* [TASK DESCRIPTION]: The entries below contain a line with "1600x900 pixels." and a line with "Task: Click the bold". Quote exactly those two lines and all lines between them.

= Beginning of Section =

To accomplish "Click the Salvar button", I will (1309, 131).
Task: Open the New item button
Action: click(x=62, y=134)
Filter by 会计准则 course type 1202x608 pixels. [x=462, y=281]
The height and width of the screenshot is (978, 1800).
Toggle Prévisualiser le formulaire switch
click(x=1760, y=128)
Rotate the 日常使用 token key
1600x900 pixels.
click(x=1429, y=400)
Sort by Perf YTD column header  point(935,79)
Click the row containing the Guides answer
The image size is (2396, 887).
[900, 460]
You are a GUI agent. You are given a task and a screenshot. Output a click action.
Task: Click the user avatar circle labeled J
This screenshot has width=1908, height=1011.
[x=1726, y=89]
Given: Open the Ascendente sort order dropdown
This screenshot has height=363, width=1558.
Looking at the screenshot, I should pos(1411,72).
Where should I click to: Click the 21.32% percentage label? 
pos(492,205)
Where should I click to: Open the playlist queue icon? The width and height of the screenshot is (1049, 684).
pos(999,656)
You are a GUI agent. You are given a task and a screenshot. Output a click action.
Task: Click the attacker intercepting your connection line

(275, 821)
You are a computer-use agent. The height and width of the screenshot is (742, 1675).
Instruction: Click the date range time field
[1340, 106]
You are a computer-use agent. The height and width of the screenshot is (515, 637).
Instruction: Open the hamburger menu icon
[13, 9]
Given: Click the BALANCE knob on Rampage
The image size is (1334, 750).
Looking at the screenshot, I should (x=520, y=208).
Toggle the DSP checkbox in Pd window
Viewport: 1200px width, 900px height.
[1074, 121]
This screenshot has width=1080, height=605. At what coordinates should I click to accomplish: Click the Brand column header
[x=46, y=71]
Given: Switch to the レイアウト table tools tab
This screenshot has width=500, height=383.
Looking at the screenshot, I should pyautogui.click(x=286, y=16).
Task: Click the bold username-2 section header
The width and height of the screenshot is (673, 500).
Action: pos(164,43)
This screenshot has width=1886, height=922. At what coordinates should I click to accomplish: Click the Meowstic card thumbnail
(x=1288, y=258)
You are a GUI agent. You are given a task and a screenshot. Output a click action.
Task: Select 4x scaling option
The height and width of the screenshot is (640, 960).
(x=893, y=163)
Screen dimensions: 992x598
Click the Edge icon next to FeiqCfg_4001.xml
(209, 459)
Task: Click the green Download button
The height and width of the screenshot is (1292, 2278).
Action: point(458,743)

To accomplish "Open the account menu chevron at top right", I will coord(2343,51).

= End of Section =

* [OUTPUT OF THE TASK]:
1600x900 pixels.
click(x=1429, y=400)
Sort by Perf YTD column header  point(935,79)
Click the row containing the Guides answer
The image size is (2396, 887).
[900, 460]
You are a GUI agent. You are given a task and a screenshot. Output a click action.
Task: Click the user avatar circle labeled J
This screenshot has width=1908, height=1011.
[x=1726, y=89]
Given: Open the Ascendente sort order dropdown
This screenshot has height=363, width=1558.
Looking at the screenshot, I should pos(1411,72).
Where should I click to: Click the 21.32% percentage label? 
pos(492,205)
Where should I click to: Open the playlist queue icon? The width and height of the screenshot is (1049, 684).
pos(999,656)
You are a GUI agent. You are given a task and a screenshot. Output a click action.
Task: Click the attacker intercepting your connection line

(275, 821)
You are a computer-use agent. The height and width of the screenshot is (742, 1675).
Instruction: Click the date range time field
[1340, 106]
You are a computer-use agent. The height and width of the screenshot is (515, 637).
Instruction: Open the hamburger menu icon
[13, 9]
Given: Click the BALANCE knob on Rampage
The image size is (1334, 750).
Looking at the screenshot, I should (x=520, y=208).
Toggle the DSP checkbox in Pd window
Viewport: 1200px width, 900px height.
[1074, 121]
This screenshot has width=1080, height=605. At what coordinates should I click to accomplish: Click the Brand column header
[x=46, y=71]
Given: Switch to the レイアウト table tools tab
This screenshot has width=500, height=383.
Looking at the screenshot, I should pyautogui.click(x=286, y=16).
Task: Click the bold username-2 section header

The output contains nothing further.